What the exercise asks: Leaving out all pictures, return exactly the lines from the one that contains "You are a GUI" through the end of the data below.

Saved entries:

• • • • •

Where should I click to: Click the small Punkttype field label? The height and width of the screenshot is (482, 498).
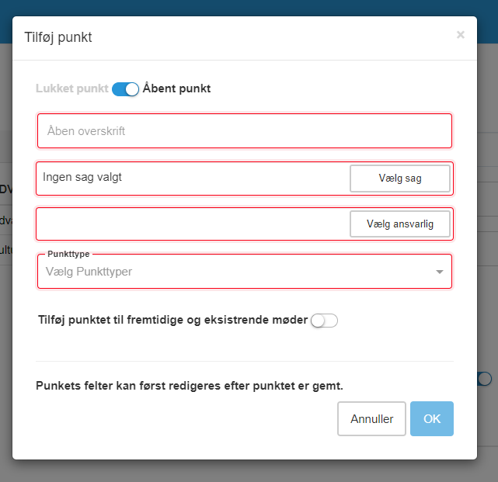67,254
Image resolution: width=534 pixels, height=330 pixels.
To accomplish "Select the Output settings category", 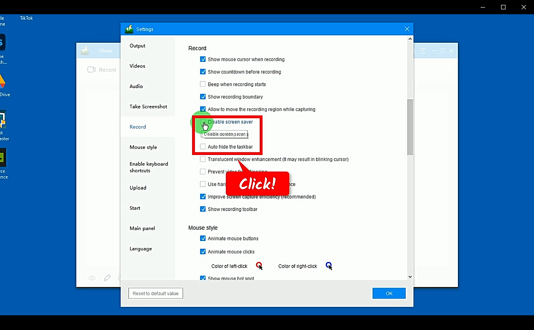I will [137, 45].
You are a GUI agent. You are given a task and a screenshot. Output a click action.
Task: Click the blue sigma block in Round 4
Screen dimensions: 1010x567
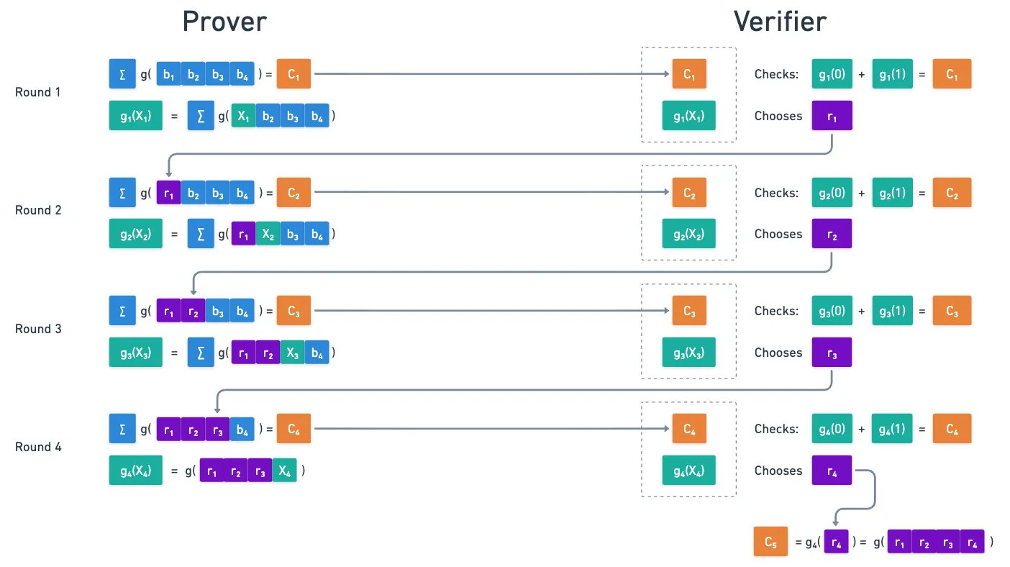click(122, 429)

• • • • •

Problem solution:
You are a GUI agent. You are given a task and a screenshot. Output a click action.
Task: Click the blue sigma block in Round 4
Screen dimensions: 1010x567
click(122, 429)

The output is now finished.